Format every line of the material below as a Markdown table with the columns Row and Text, numbering the rows and skipping blank lines. Leave the pictures out of your answer.

(Location data for words and elements)
┌──
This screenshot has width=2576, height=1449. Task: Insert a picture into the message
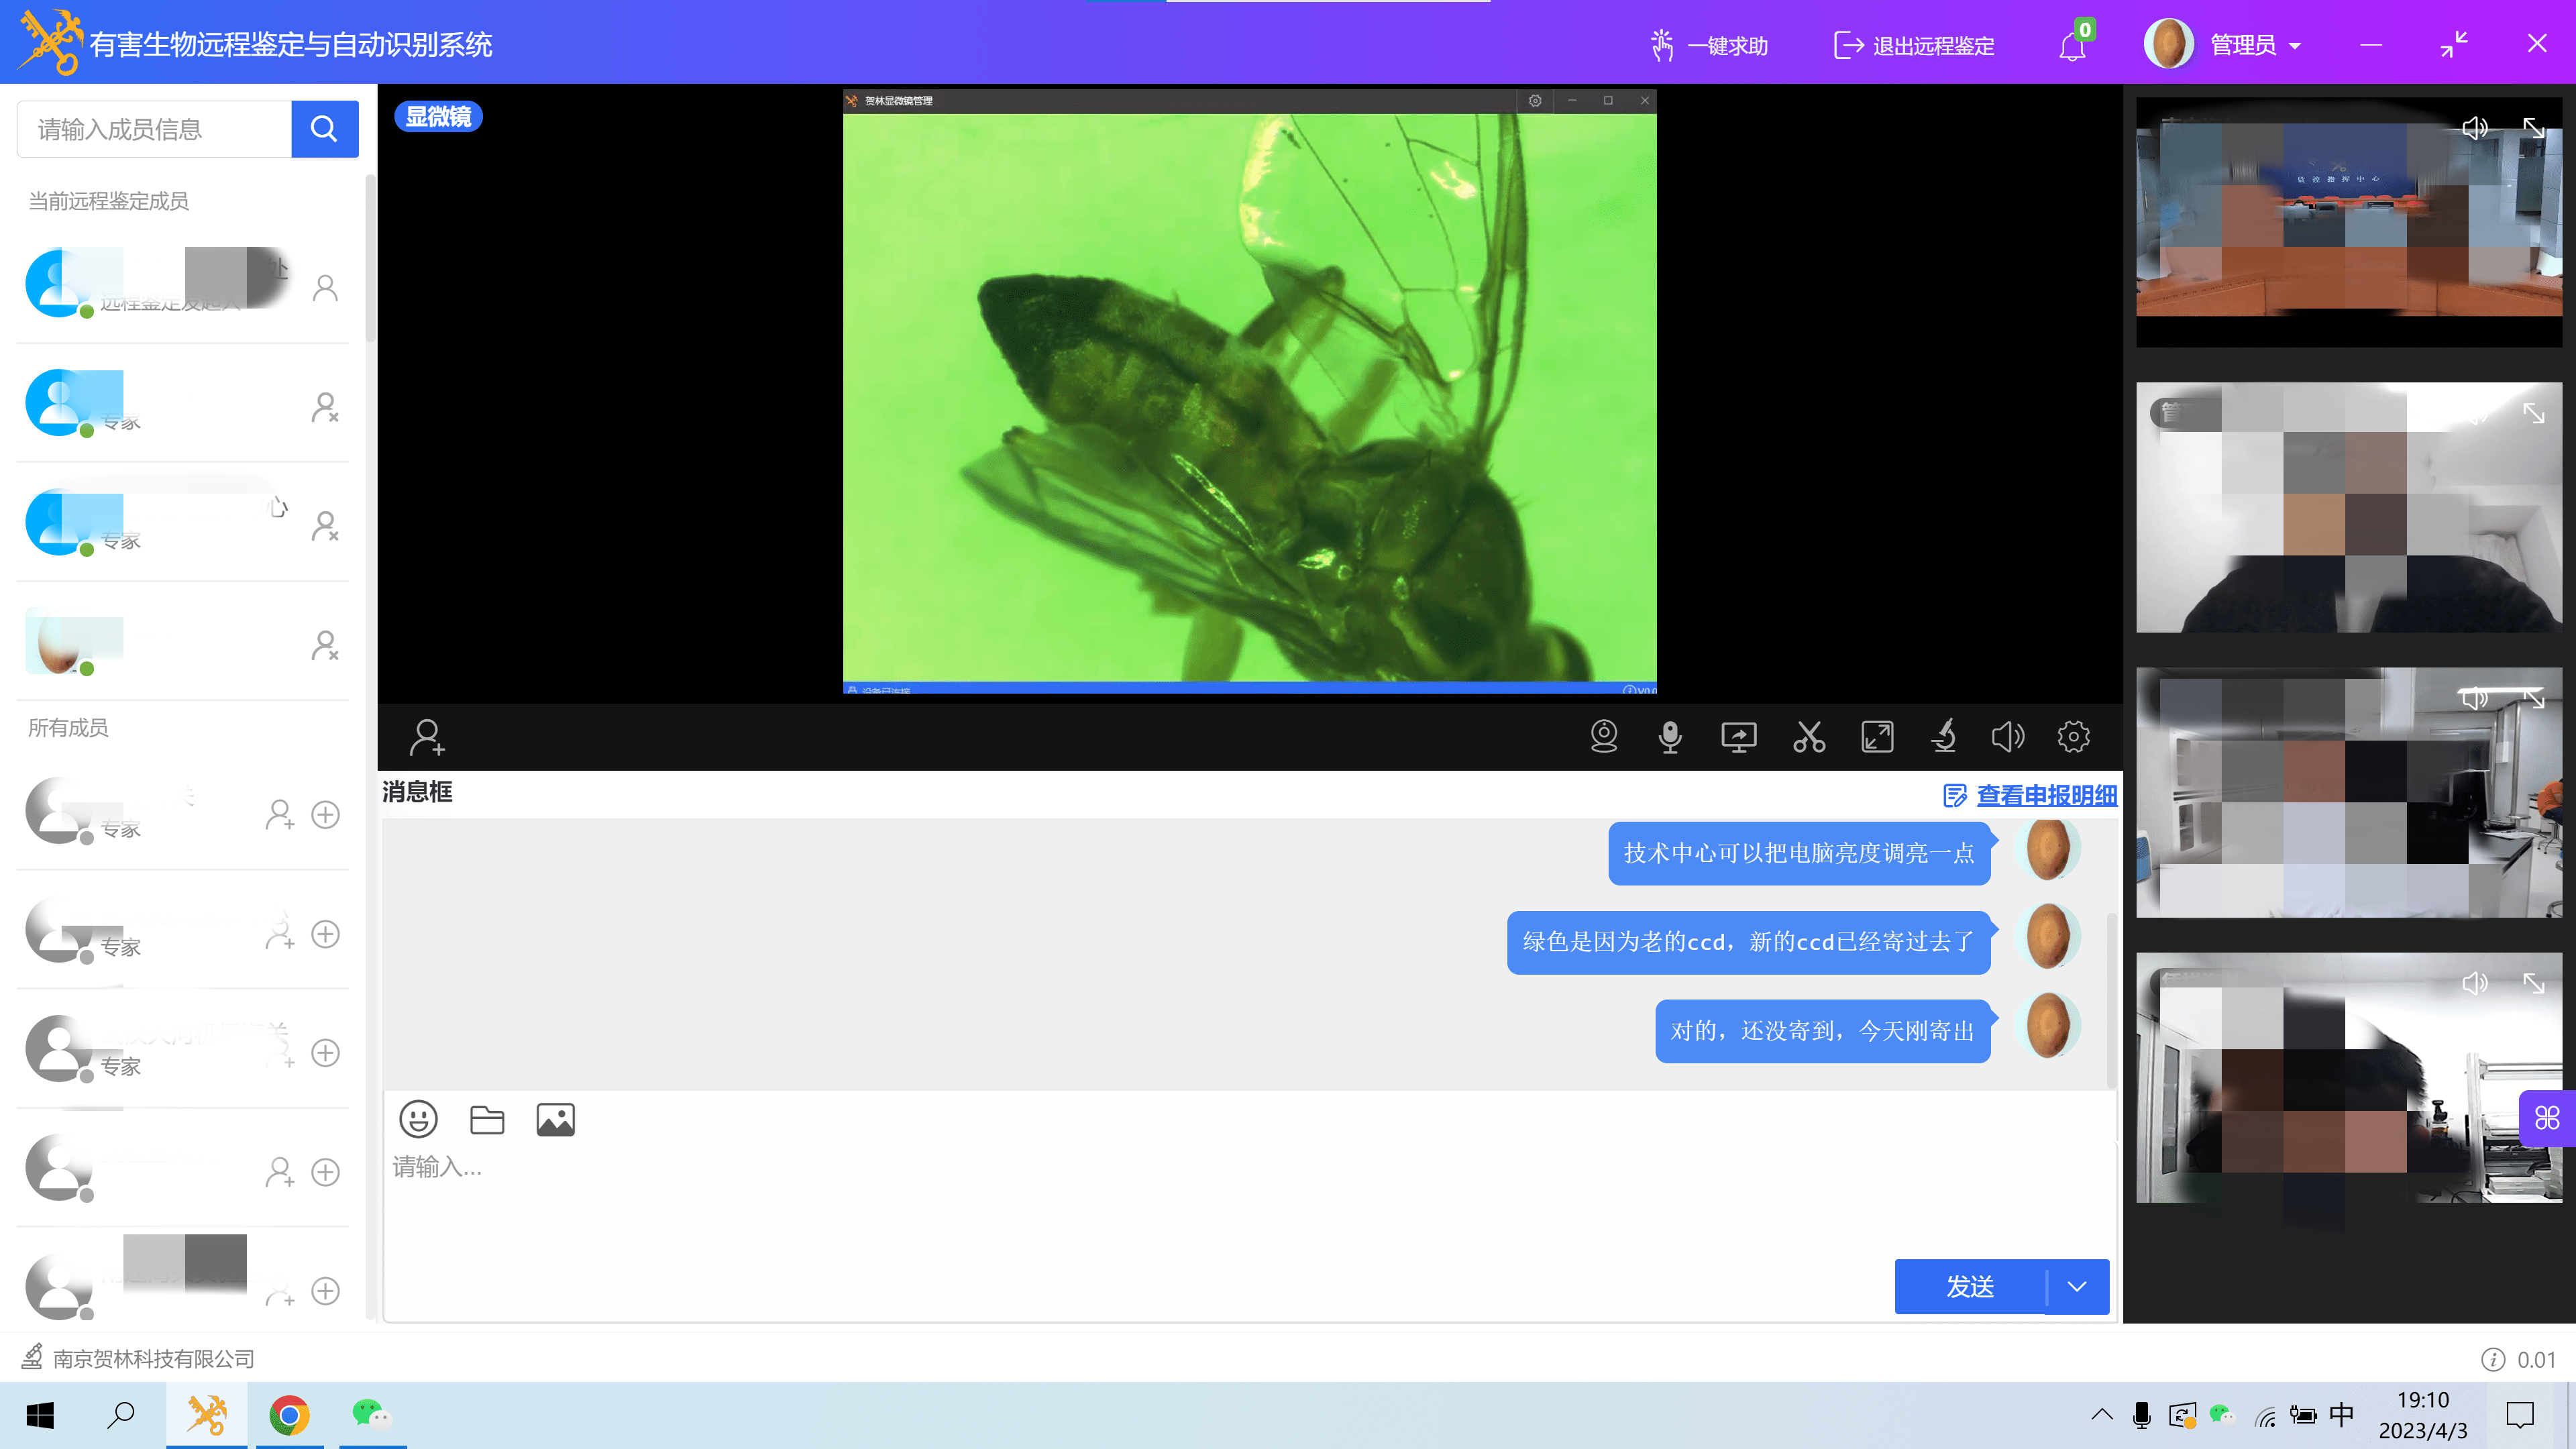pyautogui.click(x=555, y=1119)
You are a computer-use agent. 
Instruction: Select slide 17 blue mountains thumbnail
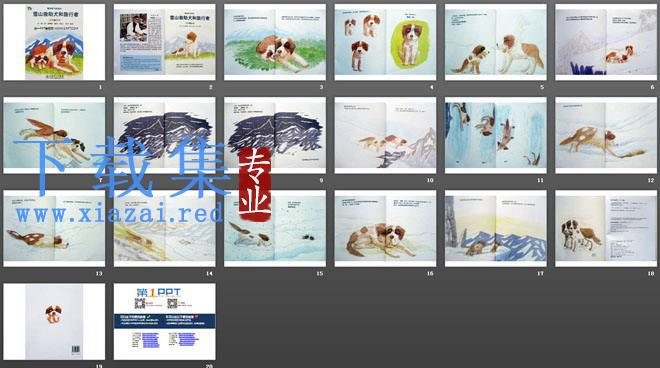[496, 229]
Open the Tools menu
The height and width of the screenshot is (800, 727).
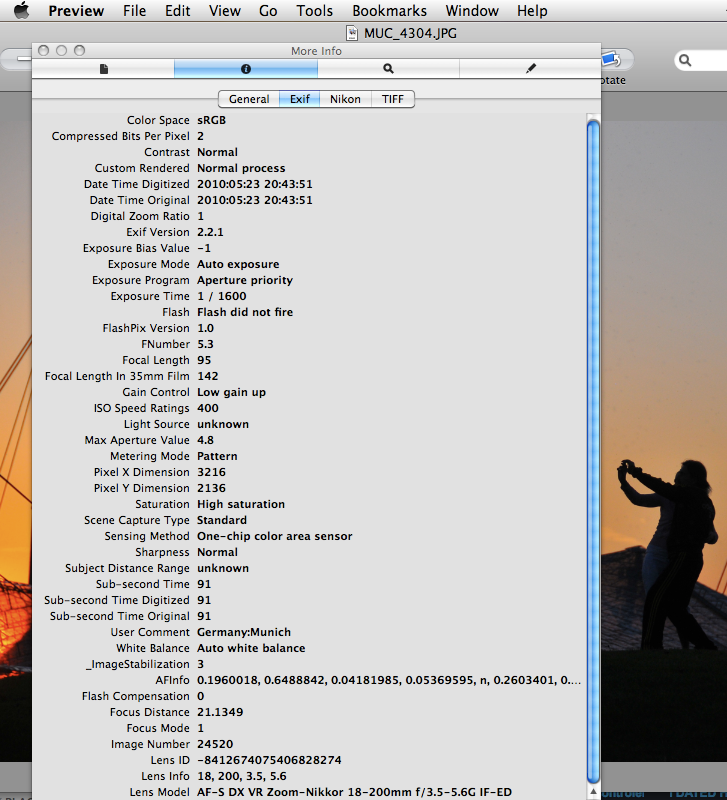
└──
SOLUTION TO THIS EXERCISE –
| Row | Text |
|---|---|
| 1 | This screenshot has width=2576, height=1449. Task: Insert a picture into the message |
| 2 | pyautogui.click(x=555, y=1119) |
| 3 | You are a computer-use agent.  |
| 4 | Instruction: Select slide 17 blue mountains thumbnail |
| 5 | [496, 229] |
| 6 | Open the Tools menu |
| 7 | The height and width of the screenshot is (800, 727). |